=== Problem to work on ===
Go through the entries below. Copy each line in which "will" appears.

[Stored records]

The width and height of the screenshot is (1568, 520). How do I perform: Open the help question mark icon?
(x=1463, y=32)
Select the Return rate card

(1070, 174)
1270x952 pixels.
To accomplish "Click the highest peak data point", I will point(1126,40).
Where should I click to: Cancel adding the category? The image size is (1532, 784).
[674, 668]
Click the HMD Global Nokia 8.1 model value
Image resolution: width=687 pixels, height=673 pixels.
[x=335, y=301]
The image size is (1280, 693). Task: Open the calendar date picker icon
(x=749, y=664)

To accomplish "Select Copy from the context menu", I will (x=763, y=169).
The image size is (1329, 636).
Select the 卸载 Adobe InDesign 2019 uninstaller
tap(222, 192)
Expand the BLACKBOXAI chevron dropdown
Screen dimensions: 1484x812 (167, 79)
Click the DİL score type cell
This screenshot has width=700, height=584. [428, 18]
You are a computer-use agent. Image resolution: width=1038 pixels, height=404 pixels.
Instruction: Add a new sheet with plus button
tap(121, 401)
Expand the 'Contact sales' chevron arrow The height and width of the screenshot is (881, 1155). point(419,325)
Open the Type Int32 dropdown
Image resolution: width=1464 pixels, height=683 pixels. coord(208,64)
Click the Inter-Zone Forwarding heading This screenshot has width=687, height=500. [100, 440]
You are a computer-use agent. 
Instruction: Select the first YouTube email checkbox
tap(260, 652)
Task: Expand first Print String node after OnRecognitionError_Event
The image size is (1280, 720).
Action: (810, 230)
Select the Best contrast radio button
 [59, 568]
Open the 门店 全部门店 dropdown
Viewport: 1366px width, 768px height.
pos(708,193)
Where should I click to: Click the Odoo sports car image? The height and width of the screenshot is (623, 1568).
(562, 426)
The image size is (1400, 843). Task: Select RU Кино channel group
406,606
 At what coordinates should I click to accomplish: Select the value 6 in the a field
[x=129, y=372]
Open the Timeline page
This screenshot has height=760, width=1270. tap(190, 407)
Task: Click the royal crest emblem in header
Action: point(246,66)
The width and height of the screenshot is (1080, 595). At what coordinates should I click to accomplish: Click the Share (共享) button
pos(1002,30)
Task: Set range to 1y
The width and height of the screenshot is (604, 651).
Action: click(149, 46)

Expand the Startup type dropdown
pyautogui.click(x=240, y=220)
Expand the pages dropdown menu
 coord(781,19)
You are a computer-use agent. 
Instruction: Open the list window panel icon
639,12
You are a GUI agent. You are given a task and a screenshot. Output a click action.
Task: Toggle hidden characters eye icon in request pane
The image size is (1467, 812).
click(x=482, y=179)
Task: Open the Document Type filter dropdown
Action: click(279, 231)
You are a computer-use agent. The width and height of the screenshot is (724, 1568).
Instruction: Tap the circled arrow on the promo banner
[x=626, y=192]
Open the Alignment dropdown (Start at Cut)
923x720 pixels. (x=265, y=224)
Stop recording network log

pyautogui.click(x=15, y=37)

=== Written reply ===
To accomplish "Click the highest peak data point", I will point(1126,40).
To accomplish "Select Copy from the context menu", I will (x=763, y=169).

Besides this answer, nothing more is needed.